*** Data provided Section Begins ***
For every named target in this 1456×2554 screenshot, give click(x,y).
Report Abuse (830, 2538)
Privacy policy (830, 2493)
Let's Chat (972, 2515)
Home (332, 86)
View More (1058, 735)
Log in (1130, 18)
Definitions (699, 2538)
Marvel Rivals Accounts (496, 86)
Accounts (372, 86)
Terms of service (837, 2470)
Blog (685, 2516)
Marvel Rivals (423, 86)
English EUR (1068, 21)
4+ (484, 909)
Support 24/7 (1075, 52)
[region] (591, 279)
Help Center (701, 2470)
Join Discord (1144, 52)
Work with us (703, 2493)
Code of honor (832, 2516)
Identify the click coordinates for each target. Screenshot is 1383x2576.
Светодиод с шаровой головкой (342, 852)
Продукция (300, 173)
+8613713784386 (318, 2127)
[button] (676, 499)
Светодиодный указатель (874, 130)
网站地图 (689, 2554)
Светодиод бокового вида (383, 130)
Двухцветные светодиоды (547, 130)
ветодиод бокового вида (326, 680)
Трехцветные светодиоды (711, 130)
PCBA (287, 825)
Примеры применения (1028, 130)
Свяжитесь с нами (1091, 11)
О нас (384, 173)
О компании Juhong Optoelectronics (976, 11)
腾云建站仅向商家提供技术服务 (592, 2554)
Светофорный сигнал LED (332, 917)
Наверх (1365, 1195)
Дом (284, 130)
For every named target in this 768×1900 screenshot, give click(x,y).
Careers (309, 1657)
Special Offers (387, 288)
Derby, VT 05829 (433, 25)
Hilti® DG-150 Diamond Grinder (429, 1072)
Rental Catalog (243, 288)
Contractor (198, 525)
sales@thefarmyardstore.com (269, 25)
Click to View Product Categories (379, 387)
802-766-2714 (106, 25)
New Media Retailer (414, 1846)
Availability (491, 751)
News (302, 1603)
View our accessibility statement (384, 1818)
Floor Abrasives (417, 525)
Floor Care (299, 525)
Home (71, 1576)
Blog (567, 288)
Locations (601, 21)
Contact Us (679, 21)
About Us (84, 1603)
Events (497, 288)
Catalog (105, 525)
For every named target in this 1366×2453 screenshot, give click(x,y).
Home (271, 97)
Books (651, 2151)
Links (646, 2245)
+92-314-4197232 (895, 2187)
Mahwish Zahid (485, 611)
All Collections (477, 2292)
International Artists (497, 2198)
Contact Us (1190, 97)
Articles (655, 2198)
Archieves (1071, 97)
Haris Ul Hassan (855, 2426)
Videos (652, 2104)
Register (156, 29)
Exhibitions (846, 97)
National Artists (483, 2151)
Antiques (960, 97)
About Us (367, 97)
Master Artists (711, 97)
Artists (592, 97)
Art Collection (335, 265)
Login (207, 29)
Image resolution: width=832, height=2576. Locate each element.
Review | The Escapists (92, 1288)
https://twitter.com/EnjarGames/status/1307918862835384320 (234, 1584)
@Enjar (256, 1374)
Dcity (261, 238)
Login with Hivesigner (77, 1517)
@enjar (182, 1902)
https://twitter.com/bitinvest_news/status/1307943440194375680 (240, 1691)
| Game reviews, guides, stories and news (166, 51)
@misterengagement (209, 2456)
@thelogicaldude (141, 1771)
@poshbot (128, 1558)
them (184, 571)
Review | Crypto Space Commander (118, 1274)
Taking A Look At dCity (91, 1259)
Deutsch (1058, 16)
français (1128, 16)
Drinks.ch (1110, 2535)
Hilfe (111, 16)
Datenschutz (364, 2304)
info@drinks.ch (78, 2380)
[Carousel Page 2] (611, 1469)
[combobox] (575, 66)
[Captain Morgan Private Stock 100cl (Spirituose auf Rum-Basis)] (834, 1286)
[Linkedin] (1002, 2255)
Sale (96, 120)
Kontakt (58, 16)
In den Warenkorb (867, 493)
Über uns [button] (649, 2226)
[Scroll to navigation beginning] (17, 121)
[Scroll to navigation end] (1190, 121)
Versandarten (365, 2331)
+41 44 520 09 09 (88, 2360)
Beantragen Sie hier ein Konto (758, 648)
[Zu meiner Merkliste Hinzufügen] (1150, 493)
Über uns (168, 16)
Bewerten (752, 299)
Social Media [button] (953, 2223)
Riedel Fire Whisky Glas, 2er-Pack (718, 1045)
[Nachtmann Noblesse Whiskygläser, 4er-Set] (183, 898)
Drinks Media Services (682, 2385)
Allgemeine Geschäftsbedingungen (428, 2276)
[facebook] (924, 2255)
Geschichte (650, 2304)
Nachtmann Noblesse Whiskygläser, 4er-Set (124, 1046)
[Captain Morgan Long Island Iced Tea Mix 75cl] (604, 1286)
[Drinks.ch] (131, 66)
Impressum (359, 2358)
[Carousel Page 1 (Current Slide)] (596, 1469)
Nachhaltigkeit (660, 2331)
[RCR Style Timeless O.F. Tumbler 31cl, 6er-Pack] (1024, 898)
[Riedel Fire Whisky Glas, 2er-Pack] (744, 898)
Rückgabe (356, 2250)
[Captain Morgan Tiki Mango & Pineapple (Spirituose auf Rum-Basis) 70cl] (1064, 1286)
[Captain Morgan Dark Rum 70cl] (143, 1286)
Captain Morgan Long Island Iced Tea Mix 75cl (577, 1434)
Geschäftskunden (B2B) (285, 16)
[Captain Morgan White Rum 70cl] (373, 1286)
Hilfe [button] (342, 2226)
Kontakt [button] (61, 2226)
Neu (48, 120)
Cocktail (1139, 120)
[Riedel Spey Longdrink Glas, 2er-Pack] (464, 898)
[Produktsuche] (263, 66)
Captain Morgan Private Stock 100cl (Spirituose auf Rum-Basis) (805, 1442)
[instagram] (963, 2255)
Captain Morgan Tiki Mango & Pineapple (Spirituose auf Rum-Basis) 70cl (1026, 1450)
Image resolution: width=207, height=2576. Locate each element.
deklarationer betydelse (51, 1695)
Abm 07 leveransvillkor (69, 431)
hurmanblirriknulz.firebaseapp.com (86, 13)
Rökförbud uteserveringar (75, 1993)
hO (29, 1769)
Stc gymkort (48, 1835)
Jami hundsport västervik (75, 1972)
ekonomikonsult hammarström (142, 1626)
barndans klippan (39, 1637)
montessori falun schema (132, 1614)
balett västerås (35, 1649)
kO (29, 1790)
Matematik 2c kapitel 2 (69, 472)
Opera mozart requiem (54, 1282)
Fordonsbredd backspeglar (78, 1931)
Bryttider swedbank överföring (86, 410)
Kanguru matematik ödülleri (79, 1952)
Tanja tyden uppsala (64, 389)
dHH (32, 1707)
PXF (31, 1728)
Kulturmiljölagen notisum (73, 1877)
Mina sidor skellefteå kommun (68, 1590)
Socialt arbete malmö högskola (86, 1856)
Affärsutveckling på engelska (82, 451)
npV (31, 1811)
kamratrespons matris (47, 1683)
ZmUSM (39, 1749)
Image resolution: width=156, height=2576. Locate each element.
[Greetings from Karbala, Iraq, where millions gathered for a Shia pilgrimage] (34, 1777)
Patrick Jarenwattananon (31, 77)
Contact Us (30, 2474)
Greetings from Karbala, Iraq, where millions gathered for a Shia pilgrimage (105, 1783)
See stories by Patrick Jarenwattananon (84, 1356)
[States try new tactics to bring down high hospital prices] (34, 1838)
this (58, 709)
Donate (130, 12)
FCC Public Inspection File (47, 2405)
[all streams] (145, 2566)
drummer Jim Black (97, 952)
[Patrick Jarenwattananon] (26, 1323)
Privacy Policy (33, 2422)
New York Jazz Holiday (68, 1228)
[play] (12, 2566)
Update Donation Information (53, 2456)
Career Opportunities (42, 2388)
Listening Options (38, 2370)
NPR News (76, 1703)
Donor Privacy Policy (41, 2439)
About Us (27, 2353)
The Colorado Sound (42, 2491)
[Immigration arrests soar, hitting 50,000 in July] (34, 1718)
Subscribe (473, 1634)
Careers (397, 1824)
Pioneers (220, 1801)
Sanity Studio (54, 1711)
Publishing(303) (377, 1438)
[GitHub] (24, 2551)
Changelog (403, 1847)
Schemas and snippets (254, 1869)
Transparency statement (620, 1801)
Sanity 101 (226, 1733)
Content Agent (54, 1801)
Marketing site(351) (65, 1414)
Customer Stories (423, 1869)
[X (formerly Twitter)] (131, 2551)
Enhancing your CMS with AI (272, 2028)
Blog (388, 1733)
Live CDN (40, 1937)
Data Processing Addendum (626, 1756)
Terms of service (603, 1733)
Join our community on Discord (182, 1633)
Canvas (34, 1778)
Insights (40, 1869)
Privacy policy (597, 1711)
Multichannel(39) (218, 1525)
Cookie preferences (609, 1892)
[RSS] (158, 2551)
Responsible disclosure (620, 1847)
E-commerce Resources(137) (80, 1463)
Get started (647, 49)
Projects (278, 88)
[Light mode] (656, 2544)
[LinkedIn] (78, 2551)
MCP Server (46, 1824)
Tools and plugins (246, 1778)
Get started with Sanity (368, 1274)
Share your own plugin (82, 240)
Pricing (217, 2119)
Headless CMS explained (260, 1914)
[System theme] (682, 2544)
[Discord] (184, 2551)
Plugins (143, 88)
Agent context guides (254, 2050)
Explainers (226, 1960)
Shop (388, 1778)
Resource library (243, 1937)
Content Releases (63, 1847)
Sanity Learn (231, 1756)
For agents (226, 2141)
*** Data provided Section Ends ***
▶ _What is needed_: Copy out the data above word for word, starting at its first line and ending with the line that contains "All Collections (477, 2292)".

▶ _Solution for this problem_:
For every named target in this 1456×2554 screenshot, give click(x,y).
Report Abuse (830, 2538)
Privacy policy (830, 2493)
Let's Chat (972, 2515)
Home (332, 86)
View More (1058, 735)
Log in (1130, 18)
Definitions (699, 2538)
Marvel Rivals Accounts (496, 86)
Accounts (372, 86)
Terms of service (837, 2470)
Blog (685, 2516)
Marvel Rivals (423, 86)
English EUR (1068, 21)
4+ (484, 909)
Support 24/7 (1075, 52)
[region] (591, 279)
Help Center (701, 2470)
Join Discord (1144, 52)
Work with us (703, 2493)
Code of honor (832, 2516)
Identify the click coordinates for each target. Screenshot is 1383x2576.
Светодиод с шаровой головкой (342, 852)
Продукция (300, 173)
+8613713784386 (318, 2127)
[button] (676, 499)
Светодиодный указатель (874, 130)
网站地图 (689, 2554)
Светодиод бокового вида (383, 130)
Двухцветные светодиоды (547, 130)
ветодиод бокового вида (326, 680)
Трехцветные светодиоды (711, 130)
PCBA (287, 825)
Примеры применения (1028, 130)
Свяжитесь с нами (1091, 11)
О нас (384, 173)
О компании Juhong Optoelectronics (976, 11)
腾云建站仅向商家提供技术服务 (592, 2554)
Светофорный сигнал LED (332, 917)
Наверх (1365, 1195)
Дом (284, 130)
For every named target in this 768×1900 screenshot, give click(x,y).
Careers (309, 1657)
Special Offers (387, 288)
Derby, VT 05829 (433, 25)
Hilti® DG-150 Diamond Grinder (429, 1072)
Rental Catalog (243, 288)
Contractor (198, 525)
sales@thefarmyardstore.com (269, 25)
Click to View Product Categories (379, 387)
802-766-2714 (106, 25)
New Media Retailer (414, 1846)
Availability (491, 751)
News (302, 1603)
View our accessibility statement (384, 1818)
Floor Abrasives (417, 525)
Floor Care (299, 525)
Home (71, 1576)
Blog (567, 288)
Locations (601, 21)
Contact Us (679, 21)
About Us (84, 1603)
Events (497, 288)
Catalog (105, 525)
For every named target in this 1366×2453 screenshot, give click(x,y).
Home (271, 97)
Books (651, 2151)
Links (646, 2245)
+92-314-4197232 (895, 2187)
Mahwish Zahid (485, 611)
All Collections (477, 2292)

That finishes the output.